A prospective spatial data publisher must have a public-facing web server with online access to metadata, catalogs, and spatial data. It is recommended that metadata services be co-located on hosts with spatial data collections to encourage synchronization between the spatial data, services, and the metadata being served. A publisher can share metadata through either 1) a Z39.50 server, 2) an OGC Catalog Server (CSW), or 3) a Web Accessible Folder (WAF) -- a browse-enabled directory on a host organization's web server that holds the XML metadata for direct harvest by the portal. An online registry is operated by the FGDC to track the operating details of existing Clearinghouse metadata services. Prospective users of Clearinghouse must have access to a current Web browser with a broadband connection to the Internet. Search and visualization interfaces exist at geo.data.gov and GeoPlatform.gov to provide custom levels of search access.
What information is accessible through Clearinghouse?
A "digital geospatial data set" is the primary item being described with metadata in the Clearinghouse activity. The definition of a data set can be adjusted to meet a given agency's requirements but it generally corresponds to individual identifiable data products (e.g. file, layer, service) for which metadata are customarily collected. This may equate to a specific satellite image, a shapefile, or a national vector data set, as managed by a data producer or distributor.
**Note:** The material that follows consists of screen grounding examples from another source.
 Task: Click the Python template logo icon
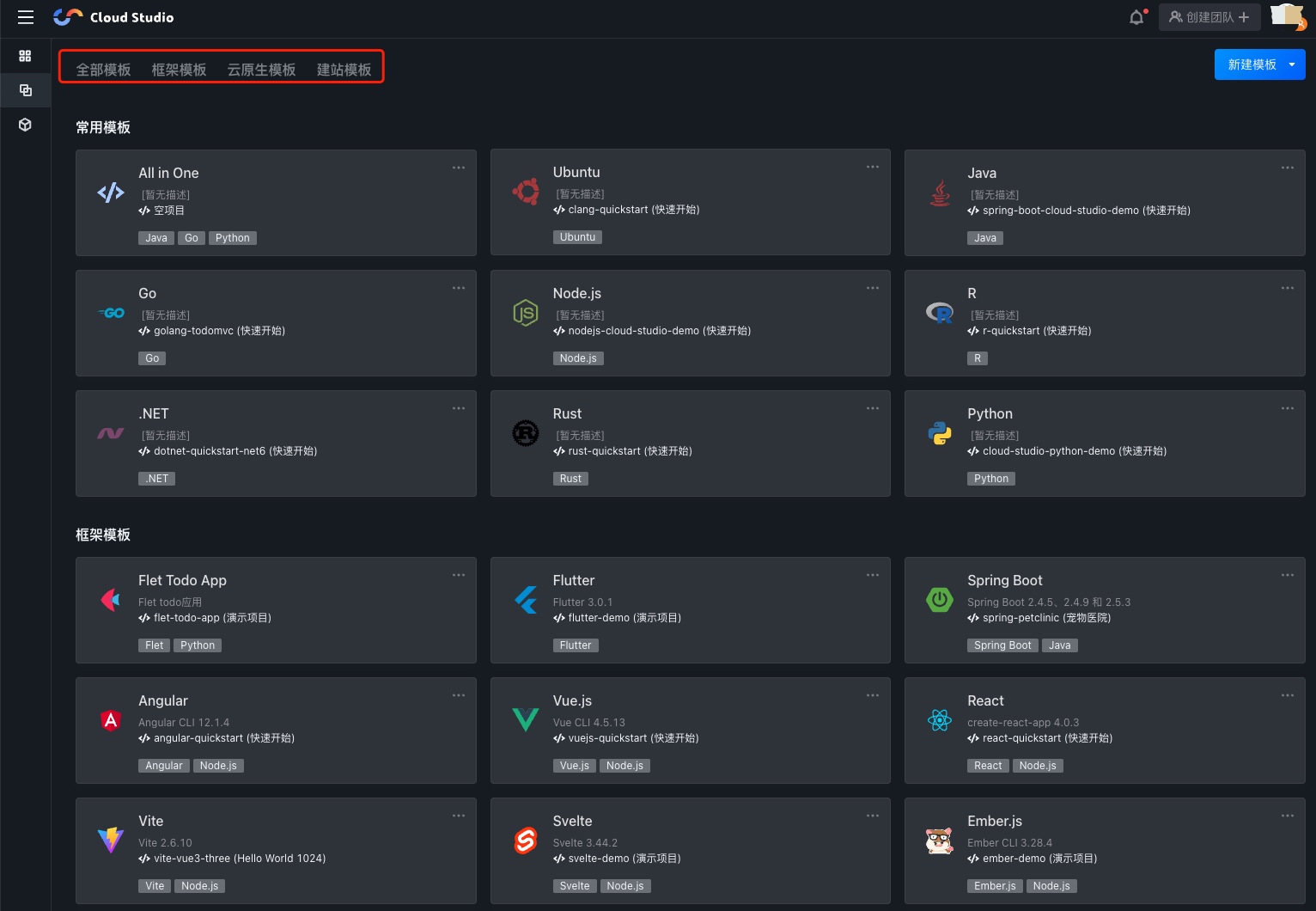[x=940, y=434]
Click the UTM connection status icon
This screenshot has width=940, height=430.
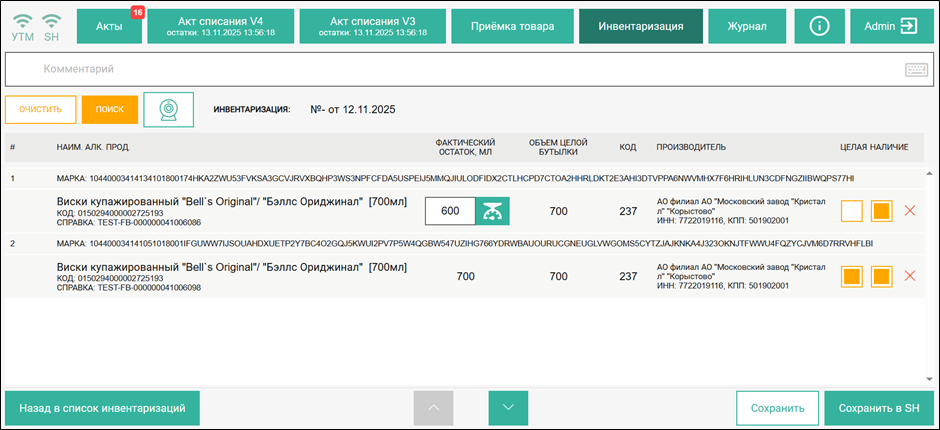click(x=21, y=26)
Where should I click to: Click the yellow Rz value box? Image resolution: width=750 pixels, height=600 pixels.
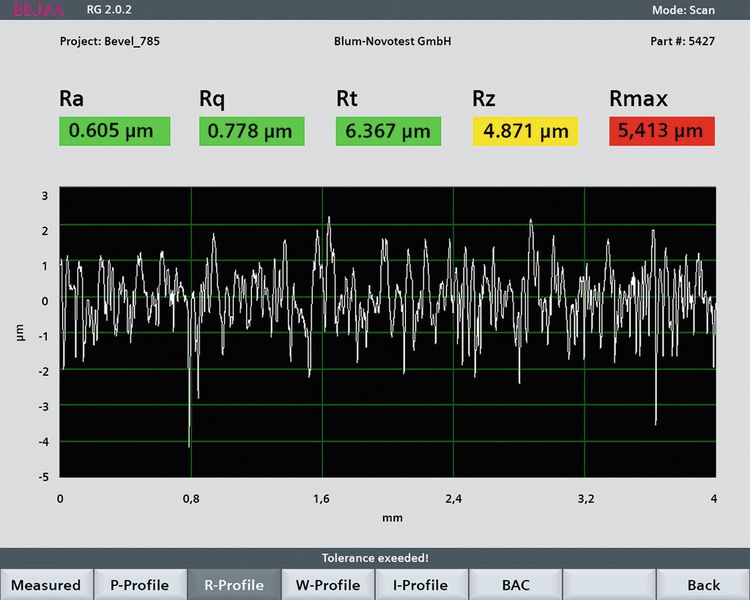(525, 131)
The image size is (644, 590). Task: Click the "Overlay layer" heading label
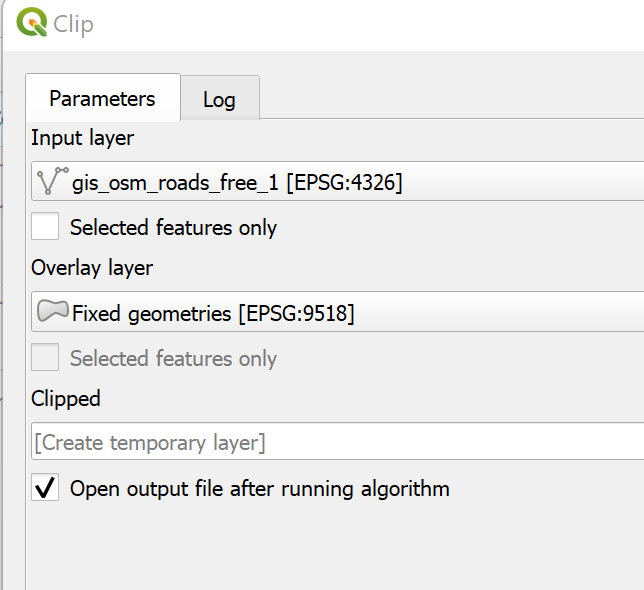coord(92,268)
Collections of data sets (e.g. flight lines, satellite "paths", map or data series) may also have generalized metadata that could be inherited by individual data sets.
Other geospatial resources may be described in the FGDC or ISO metadata, including online services (Web Map Service, Web Feature Service), data download locations, interactive web applications, documents, and other web-accessible resources. The Geospatial Data Presentation Form field in the metadata record can store this information, though other context can be inferred from the style of the URL. Also, FGDC metadata allows for multiple online linkages to be maintained in a metadata record, so multiple facets of the geospatial resource may be described.
How does Clearinghouse work?
To provide search interoperability among different servers of geospatial metadata, the search and retrieve protocol known as ANSI Z39.50-1995 (ISO 23950) was initially selected by the FGDC Clearinghouse activity. Although in use by a few organizations today, it has been effectively replaced by the Open Geospatial Consortium (OGC) Catalog Services specification, more specifically the HTTP version known as Catalog Service for the Web (CSW). Multiple catalog services and metadata collections (WAF) are registered with the GeoPlatform.gov site. A periodic harvest of all metadata is performed, and all metadata are indexed for search, as if all the metadata and data resources were consolidated in one location, though they are actually distributed among the agencies. This federated model preserves the notion of 'data closest to source' allowing agencies full control of the content, metadata, and update frequency.